--- RECORDED DATA ---
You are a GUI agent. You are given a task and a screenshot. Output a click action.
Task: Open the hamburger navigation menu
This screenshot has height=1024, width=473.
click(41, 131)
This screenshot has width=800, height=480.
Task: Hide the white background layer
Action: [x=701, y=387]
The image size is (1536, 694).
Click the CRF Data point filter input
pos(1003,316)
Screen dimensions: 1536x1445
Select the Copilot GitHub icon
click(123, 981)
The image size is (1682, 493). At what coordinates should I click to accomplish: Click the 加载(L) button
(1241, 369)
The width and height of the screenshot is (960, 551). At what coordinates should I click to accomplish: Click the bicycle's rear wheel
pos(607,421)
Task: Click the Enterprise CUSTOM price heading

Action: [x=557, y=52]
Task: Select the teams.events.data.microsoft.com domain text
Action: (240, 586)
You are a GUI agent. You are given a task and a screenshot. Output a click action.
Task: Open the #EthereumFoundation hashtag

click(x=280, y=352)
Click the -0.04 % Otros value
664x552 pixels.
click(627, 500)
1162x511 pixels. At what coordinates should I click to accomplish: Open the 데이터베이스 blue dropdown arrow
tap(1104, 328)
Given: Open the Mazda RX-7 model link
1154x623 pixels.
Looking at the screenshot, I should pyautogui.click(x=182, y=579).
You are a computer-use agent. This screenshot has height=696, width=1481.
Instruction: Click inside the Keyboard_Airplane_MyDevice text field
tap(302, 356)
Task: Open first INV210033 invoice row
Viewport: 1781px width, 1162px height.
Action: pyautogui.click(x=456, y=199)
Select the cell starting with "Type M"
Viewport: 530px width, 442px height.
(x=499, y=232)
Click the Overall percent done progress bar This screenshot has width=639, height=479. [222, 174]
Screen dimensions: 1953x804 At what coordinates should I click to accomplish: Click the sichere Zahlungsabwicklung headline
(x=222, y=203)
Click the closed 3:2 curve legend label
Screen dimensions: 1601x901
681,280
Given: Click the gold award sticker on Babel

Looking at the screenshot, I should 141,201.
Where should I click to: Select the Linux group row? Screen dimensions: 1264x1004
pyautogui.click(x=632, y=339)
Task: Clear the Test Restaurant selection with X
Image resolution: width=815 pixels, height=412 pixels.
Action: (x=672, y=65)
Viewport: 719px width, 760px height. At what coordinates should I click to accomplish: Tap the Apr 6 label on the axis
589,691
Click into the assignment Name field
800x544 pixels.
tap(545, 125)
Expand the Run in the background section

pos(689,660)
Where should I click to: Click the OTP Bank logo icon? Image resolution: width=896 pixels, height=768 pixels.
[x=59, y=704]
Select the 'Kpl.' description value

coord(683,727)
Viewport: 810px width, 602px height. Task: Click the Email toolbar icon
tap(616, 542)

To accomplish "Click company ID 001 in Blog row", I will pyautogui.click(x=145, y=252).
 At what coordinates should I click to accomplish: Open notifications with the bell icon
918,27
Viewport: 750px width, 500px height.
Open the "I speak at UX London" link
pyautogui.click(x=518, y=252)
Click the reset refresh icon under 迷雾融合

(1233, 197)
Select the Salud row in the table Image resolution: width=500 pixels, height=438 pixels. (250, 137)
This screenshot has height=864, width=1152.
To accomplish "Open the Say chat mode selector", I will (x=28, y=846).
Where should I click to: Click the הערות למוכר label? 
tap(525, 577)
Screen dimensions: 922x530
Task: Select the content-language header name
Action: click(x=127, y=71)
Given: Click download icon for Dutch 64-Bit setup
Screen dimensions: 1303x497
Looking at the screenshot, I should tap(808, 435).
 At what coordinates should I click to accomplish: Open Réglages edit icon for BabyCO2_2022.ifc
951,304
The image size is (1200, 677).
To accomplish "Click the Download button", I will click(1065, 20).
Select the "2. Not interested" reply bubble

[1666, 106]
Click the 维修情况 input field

--- ACTIVITY ---
Word for word, return each of the entries shown above.

--- YOUR SOLUTION ---
You are a GUI agent. You are given a task and a screenshot. Output a click action.
Task: Open the hamburger navigation menu
This screenshot has height=1024, width=473.
click(41, 131)
This screenshot has width=800, height=480.
Task: Hide the white background layer
Action: [x=701, y=387]
The image size is (1536, 694).
Click the CRF Data point filter input
pos(1003,316)
Screen dimensions: 1536x1445
Select the Copilot GitHub icon
click(123, 981)
The image size is (1682, 493). At what coordinates should I click to accomplish: Click the 加载(L) button
(1241, 369)
The width and height of the screenshot is (960, 551). At what coordinates should I click to accomplish: Click the bicycle's rear wheel
pos(607,421)
Task: Click the Enterprise CUSTOM price heading

Action: [x=557, y=52]
Task: Select the teams.events.data.microsoft.com domain text
Action: (240, 586)
You are a GUI agent. You are given a task and a screenshot. Output a click action.
Task: Open the #EthereumFoundation hashtag

click(x=280, y=352)
Click the -0.04 % Otros value
664x552 pixels.
click(627, 500)
1162x511 pixels. At what coordinates should I click to accomplish: Open the 데이터베이스 blue dropdown arrow
tap(1104, 328)
Given: Open the Mazda RX-7 model link
1154x623 pixels.
Looking at the screenshot, I should pyautogui.click(x=182, y=579).
You are a computer-use agent. This screenshot has height=696, width=1481.
Instruction: Click inside the Keyboard_Airplane_MyDevice text field
tap(302, 356)
Task: Open first INV210033 invoice row
Viewport: 1781px width, 1162px height.
Action: pyautogui.click(x=456, y=199)
Select the cell starting with "Type M"
Viewport: 530px width, 442px height.
(x=499, y=232)
Click the Overall percent done progress bar This screenshot has width=639, height=479. [222, 174]
Screen dimensions: 1953x804 At what coordinates should I click to accomplish: Click the sichere Zahlungsabwicklung headline
(x=222, y=203)
Click the closed 3:2 curve legend label
Screen dimensions: 1601x901
681,280
Given: Click the gold award sticker on Babel

Looking at the screenshot, I should 141,201.
Where should I click to: Select the Linux group row? Screen dimensions: 1264x1004
pyautogui.click(x=632, y=339)
Task: Clear the Test Restaurant selection with X
Image resolution: width=815 pixels, height=412 pixels.
Action: (x=672, y=65)
Viewport: 719px width, 760px height. At what coordinates should I click to accomplish: Tap the Apr 6 label on the axis
589,691
Click into the assignment Name field
800x544 pixels.
tap(545, 125)
Expand the Run in the background section

pos(689,660)
Where should I click to: Click the OTP Bank logo icon? Image resolution: width=896 pixels, height=768 pixels.
[x=59, y=704]
Select the 'Kpl.' description value

coord(683,727)
Viewport: 810px width, 602px height. Task: Click the Email toolbar icon
tap(616, 542)

To accomplish "Click company ID 001 in Blog row", I will pyautogui.click(x=145, y=252).
 At what coordinates should I click to accomplish: Open notifications with the bell icon
918,27
Viewport: 750px width, 500px height.
Open the "I speak at UX London" link
pyautogui.click(x=518, y=252)
Click the reset refresh icon under 迷雾融合

(1233, 197)
Select the Salud row in the table Image resolution: width=500 pixels, height=438 pixels. (250, 137)
This screenshot has height=864, width=1152.
To accomplish "Open the Say chat mode selector", I will (x=28, y=846).
Where should I click to: Click the הערות למוכר label? 
tap(525, 577)
Screen dimensions: 922x530
Task: Select the content-language header name
Action: click(x=127, y=71)
Given: Click download icon for Dutch 64-Bit setup
Screen dimensions: 1303x497
Looking at the screenshot, I should tap(808, 435).
 At what coordinates should I click to accomplish: Open Réglages edit icon for BabyCO2_2022.ifc
951,304
The image size is (1200, 677).
To accomplish "Click the Download button", I will click(1065, 20).
Select the "2. Not interested" reply bubble

[1666, 106]
Click the 维修情况 input field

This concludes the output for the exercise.